Question

For what value of k, roots of the quadratic equation \(kx^2 - 6x + 1 = 0\) are real and equal?

• A. 6
• B. 8
• C. 9
• D. 10

Hint:

Remember the conditions for the nature of roots based on the discriminant: - \(D > 0\): real and distinct roots - \(D = 0\): real and equal roots - \(D < 0\): no real roots This question specifically asks for the "real and equal" case, so \(D=0\) is the key.

Answer 1

The Correct Option is C

Step 1: Understanding the Concept:
The roots of a quadratic equation \(ax^2 + bx + c = 0\) are real and equal if and only if its discriminant, \(D\), is equal to zero.

Step 2: Key Formula or Approach:
The discriminant is given by \(D = b^2 - 4ac\). We need to set \(D = 0\) and solve for \(k\).

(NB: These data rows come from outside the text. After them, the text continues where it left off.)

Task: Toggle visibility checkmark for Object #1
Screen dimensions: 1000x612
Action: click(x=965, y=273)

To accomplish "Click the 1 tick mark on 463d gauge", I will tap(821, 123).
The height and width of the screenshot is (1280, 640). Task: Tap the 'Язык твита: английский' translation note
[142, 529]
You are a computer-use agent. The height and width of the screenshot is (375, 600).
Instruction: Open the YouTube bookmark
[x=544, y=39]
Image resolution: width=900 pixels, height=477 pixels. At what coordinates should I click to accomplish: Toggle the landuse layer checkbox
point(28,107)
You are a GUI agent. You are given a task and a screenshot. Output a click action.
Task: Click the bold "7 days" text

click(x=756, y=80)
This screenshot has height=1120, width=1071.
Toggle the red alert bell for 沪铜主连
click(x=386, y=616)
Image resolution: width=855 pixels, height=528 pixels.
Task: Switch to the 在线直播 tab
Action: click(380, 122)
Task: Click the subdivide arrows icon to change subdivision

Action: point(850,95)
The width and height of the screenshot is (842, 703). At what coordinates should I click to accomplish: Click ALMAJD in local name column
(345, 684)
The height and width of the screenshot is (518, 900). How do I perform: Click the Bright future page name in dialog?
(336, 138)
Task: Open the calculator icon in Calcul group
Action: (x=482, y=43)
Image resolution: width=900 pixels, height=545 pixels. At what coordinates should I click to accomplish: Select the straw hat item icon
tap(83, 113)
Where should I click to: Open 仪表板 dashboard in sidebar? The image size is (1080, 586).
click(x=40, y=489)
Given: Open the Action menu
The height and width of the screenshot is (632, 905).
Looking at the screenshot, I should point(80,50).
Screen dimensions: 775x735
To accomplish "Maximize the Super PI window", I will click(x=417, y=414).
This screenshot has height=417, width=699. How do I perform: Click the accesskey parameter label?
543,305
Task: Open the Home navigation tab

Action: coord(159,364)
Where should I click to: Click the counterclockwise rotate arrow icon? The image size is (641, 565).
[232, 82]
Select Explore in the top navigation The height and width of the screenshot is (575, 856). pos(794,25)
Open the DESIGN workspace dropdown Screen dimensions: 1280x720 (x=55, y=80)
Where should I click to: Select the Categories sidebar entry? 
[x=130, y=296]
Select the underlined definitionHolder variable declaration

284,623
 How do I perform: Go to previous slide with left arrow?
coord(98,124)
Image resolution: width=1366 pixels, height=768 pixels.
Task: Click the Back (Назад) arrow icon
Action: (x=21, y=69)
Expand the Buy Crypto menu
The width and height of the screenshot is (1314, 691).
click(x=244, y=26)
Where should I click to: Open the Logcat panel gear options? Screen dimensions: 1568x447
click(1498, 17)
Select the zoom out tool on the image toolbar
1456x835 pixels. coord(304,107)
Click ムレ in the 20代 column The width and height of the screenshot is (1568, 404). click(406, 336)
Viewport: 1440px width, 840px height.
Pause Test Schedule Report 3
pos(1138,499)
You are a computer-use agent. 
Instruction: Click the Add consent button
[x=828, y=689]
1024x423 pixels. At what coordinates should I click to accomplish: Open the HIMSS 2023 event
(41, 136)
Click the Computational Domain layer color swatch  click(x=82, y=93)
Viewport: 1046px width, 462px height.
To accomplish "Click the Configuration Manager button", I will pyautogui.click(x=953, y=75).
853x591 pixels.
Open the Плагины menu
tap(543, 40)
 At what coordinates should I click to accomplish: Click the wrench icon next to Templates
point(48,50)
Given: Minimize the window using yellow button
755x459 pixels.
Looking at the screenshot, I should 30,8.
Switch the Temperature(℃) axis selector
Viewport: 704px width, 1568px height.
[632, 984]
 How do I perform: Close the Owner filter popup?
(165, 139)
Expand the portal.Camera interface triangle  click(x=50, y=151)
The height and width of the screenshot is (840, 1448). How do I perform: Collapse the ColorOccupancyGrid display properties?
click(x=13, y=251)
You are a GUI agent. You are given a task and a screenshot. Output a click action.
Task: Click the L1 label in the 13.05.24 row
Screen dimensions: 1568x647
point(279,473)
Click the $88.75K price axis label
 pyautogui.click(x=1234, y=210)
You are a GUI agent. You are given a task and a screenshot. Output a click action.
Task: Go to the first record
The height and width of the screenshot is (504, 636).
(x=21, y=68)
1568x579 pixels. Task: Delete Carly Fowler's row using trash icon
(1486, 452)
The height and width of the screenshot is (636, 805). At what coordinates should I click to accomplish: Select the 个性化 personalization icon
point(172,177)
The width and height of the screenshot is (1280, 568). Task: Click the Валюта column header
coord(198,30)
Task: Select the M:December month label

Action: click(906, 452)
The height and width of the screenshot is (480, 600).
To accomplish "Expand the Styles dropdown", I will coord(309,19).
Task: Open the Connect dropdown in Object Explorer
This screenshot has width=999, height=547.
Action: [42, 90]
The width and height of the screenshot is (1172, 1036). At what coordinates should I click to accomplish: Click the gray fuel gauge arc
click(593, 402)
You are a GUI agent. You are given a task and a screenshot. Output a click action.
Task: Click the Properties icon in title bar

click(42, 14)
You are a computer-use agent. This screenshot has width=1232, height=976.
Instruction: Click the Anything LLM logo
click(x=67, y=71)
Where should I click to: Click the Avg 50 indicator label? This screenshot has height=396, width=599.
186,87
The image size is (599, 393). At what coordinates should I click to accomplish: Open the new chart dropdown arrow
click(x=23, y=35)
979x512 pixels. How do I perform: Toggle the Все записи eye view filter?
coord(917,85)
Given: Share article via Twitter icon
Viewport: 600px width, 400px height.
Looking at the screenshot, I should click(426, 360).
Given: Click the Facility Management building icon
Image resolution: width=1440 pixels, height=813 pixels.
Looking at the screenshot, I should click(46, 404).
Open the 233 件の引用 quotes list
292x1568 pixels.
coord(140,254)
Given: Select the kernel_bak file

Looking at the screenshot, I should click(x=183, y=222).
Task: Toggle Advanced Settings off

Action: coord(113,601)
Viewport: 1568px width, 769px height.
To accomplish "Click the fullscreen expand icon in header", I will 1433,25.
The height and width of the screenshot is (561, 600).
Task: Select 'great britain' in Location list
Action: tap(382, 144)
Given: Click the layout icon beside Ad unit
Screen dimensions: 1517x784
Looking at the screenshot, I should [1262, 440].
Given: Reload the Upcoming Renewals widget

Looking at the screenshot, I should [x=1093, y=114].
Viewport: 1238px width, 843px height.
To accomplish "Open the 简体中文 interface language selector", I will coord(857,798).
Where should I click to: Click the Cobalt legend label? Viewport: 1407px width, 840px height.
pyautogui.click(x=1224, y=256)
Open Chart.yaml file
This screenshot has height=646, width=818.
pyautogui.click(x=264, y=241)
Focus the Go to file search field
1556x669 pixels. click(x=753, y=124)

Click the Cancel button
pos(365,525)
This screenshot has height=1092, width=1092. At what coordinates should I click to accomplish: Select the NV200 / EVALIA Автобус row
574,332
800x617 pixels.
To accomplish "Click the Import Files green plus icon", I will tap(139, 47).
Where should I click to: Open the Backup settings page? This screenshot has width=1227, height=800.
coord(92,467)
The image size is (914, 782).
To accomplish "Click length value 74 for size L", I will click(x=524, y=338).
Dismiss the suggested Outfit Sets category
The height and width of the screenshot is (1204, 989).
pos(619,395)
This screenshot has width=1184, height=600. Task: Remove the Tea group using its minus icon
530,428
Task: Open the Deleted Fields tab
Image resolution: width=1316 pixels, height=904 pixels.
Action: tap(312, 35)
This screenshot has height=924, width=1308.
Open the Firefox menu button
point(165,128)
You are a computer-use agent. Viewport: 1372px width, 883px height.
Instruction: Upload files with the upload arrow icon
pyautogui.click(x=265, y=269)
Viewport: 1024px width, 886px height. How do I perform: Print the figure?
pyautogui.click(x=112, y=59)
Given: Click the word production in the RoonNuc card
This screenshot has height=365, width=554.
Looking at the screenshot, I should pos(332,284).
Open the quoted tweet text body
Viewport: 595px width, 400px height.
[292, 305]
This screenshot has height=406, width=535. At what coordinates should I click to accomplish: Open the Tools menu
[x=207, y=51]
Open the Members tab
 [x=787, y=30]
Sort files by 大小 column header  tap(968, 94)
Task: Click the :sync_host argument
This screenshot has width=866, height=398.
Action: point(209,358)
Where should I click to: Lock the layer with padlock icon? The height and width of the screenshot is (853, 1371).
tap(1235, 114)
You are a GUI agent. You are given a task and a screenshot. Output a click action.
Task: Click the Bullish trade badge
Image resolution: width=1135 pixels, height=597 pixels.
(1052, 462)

Step 3: Detailed Explanation:
For the given equation \(kx^2 - 6x + 1 = 0\), we have:
\(a = k\), \(b = -6\), \(c = 1\).
Set the discriminant to zero for real and equal roots:
\[ D = b^2 - 4ac = 0 \] \[ (-6)^2 - 4(k)(1) = 0 \] \[ 36 - 4k = 0 \] Now, solve for \(k\):
\[ 36 = 4k \] \[ k = \frac{36}{4} \] \[ k = 9 \]

Step 4: Final Answer:
The value of k for which the roots are real and equal is 9.